◆ Problem to solve: An answer that reproduces all the entries exactly is what is needed.

◆ Material to process:
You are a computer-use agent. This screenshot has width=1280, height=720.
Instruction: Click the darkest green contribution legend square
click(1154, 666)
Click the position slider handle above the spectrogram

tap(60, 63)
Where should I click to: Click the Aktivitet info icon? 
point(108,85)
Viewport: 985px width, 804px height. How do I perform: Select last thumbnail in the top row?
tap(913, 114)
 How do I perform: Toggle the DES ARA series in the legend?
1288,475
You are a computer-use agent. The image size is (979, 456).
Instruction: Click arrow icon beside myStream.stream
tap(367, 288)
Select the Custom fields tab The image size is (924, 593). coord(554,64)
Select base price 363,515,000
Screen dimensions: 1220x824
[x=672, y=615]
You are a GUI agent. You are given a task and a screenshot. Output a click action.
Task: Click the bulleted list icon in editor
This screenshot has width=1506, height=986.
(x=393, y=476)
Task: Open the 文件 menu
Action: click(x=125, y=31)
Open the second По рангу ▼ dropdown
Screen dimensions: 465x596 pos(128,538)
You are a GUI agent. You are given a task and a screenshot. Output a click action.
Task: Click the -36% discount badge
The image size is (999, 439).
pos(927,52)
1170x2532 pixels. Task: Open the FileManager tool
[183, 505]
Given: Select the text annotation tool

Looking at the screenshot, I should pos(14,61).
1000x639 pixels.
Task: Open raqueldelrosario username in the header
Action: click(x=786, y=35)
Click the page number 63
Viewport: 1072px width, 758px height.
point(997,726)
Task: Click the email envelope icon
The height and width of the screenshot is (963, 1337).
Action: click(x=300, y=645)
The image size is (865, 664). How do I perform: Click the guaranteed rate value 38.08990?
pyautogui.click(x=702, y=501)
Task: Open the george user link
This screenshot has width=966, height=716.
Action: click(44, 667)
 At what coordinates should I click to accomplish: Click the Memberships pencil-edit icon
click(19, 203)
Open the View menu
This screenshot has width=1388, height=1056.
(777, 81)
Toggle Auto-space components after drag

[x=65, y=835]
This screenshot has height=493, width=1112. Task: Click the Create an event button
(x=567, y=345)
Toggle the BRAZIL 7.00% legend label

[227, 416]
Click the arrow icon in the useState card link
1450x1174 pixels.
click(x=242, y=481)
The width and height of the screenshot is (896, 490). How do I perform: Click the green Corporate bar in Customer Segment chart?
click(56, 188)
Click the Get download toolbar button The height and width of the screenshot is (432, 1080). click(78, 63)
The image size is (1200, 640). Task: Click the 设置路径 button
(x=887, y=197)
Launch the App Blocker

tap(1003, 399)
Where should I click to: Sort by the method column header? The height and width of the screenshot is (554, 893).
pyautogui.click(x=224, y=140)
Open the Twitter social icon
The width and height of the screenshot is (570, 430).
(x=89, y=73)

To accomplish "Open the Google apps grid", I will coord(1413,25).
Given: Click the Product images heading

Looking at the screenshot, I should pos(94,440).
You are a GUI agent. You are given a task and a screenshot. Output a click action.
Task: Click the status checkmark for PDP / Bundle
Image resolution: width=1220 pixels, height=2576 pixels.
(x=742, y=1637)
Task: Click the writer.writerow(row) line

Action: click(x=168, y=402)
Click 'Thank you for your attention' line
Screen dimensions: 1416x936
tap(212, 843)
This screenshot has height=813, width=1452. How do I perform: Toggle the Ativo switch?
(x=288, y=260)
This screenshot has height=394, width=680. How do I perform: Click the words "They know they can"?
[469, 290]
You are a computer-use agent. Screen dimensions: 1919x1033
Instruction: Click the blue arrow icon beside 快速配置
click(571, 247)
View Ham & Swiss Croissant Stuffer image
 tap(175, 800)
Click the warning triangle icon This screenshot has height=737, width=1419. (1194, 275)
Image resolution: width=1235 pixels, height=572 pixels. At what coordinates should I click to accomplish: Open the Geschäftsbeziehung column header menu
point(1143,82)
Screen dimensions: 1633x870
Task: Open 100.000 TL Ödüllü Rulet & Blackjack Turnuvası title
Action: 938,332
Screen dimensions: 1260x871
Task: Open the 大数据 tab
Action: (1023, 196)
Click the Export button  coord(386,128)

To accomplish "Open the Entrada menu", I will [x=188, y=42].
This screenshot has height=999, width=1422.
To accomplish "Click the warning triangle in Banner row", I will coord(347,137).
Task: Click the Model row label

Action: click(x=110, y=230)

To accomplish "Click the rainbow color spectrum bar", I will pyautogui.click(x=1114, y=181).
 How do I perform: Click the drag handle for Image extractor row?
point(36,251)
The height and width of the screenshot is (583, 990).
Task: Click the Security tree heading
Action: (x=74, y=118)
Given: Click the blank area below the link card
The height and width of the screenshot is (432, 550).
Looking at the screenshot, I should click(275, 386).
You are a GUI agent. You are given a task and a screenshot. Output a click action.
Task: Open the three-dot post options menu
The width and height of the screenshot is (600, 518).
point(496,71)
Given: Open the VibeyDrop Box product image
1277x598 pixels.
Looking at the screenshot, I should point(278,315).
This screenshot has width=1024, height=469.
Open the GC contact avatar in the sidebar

◆ Result of this task:
You are a computer-use agent. This screenshot has width=1280, height=720.
Instruction: Click the darkest green contribution legend square
click(1154, 666)
Click the position slider handle above the spectrogram

tap(60, 63)
Where should I click to: Click the Aktivitet info icon? 
point(108,85)
Viewport: 985px width, 804px height. How do I perform: Select last thumbnail in the top row?
tap(913, 114)
 How do I perform: Toggle the DES ARA series in the legend?
1288,475
You are a computer-use agent. The image size is (979, 456).
Instruction: Click arrow icon beside myStream.stream
tap(367, 288)
Select the Custom fields tab The image size is (924, 593). coord(554,64)
Select base price 363,515,000
Screen dimensions: 1220x824
[x=672, y=615]
You are a GUI agent. You are given a task and a screenshot. Output a click action.
Task: Click the bulleted list icon in editor
This screenshot has width=1506, height=986.
(x=393, y=476)
Task: Open the 文件 menu
Action: click(x=125, y=31)
Open the second По рангу ▼ dropdown
Screen dimensions: 465x596 pos(128,538)
You are a GUI agent. You are given a task and a screenshot. Output a click action.
Task: Click the -36% discount badge
The image size is (999, 439).
pos(927,52)
1170x2532 pixels. Task: Open the FileManager tool
[183, 505]
Given: Select the text annotation tool

Looking at the screenshot, I should pos(14,61).
1000x639 pixels.
Task: Open raqueldelrosario username in the header
Action: click(x=786, y=35)
Click the page number 63
Viewport: 1072px width, 758px height.
point(997,726)
Task: Click the email envelope icon
The height and width of the screenshot is (963, 1337).
Action: click(x=300, y=645)
The image size is (865, 664). How do I perform: Click the guaranteed rate value 38.08990?
pyautogui.click(x=702, y=501)
Task: Open the george user link
This screenshot has width=966, height=716.
Action: click(44, 667)
 At what coordinates should I click to accomplish: Click the Memberships pencil-edit icon
click(19, 203)
Open the View menu
This screenshot has width=1388, height=1056.
(777, 81)
Toggle Auto-space components after drag

[x=65, y=835]
This screenshot has height=493, width=1112. Task: Click the Create an event button
(x=567, y=345)
Toggle the BRAZIL 7.00% legend label

[227, 416]
Click the arrow icon in the useState card link
1450x1174 pixels.
click(x=242, y=481)
The width and height of the screenshot is (896, 490). How do I perform: Click the green Corporate bar in Customer Segment chart?
click(56, 188)
Click the Get download toolbar button The height and width of the screenshot is (432, 1080). click(78, 63)
The image size is (1200, 640). Task: Click the 设置路径 button
(x=887, y=197)
Launch the App Blocker

tap(1003, 399)
Where should I click to: Sort by the method column header? The height and width of the screenshot is (554, 893).
pyautogui.click(x=224, y=140)
Open the Twitter social icon
The width and height of the screenshot is (570, 430).
(x=89, y=73)

To accomplish "Open the Google apps grid", I will coord(1413,25).
Given: Click the Product images heading

Looking at the screenshot, I should pos(94,440).
You are a GUI agent. You are given a task and a screenshot. Output a click action.
Task: Click the status checkmark for PDP / Bundle
Image resolution: width=1220 pixels, height=2576 pixels.
(x=742, y=1637)
Task: Click the writer.writerow(row) line

Action: click(x=168, y=402)
Click 'Thank you for your attention' line
Screen dimensions: 1416x936
tap(212, 843)
This screenshot has height=813, width=1452. How do I perform: Toggle the Ativo switch?
(x=288, y=260)
This screenshot has height=394, width=680. How do I perform: Click the words "They know they can"?
[469, 290]
You are a computer-use agent. Screen dimensions: 1919x1033
Instruction: Click the blue arrow icon beside 快速配置
click(571, 247)
View Ham & Swiss Croissant Stuffer image
 tap(175, 800)
Click the warning triangle icon This screenshot has height=737, width=1419. (1194, 275)
Image resolution: width=1235 pixels, height=572 pixels. At what coordinates should I click to accomplish: Open the Geschäftsbeziehung column header menu
point(1143,82)
Screen dimensions: 1633x870
Task: Open 100.000 TL Ödüllü Rulet & Blackjack Turnuvası title
Action: 938,332
Screen dimensions: 1260x871
Task: Open the 大数据 tab
Action: (1023, 196)
Click the Export button  coord(386,128)

To accomplish "Open the Entrada menu", I will [x=188, y=42].
This screenshot has height=999, width=1422.
To accomplish "Click the warning triangle in Banner row", I will coord(347,137).
Task: Click the Model row label

Action: click(x=110, y=230)

To accomplish "Click the rainbow color spectrum bar", I will pyautogui.click(x=1114, y=181).
 How do I perform: Click the drag handle for Image extractor row?
point(36,251)
The height and width of the screenshot is (583, 990).
Task: Click the Security tree heading
Action: (x=74, y=118)
Given: Click the blank area below the link card
The height and width of the screenshot is (432, 550).
Looking at the screenshot, I should click(275, 386).
You are a GUI agent. You are given a task and a screenshot. Output a click action.
Task: Open the three-dot post options menu
The width and height of the screenshot is (600, 518).
point(496,71)
Given: Open the VibeyDrop Box product image
1277x598 pixels.
Looking at the screenshot, I should point(278,315).
This screenshot has width=1024, height=469.
Open the GC contact avatar in the sidebar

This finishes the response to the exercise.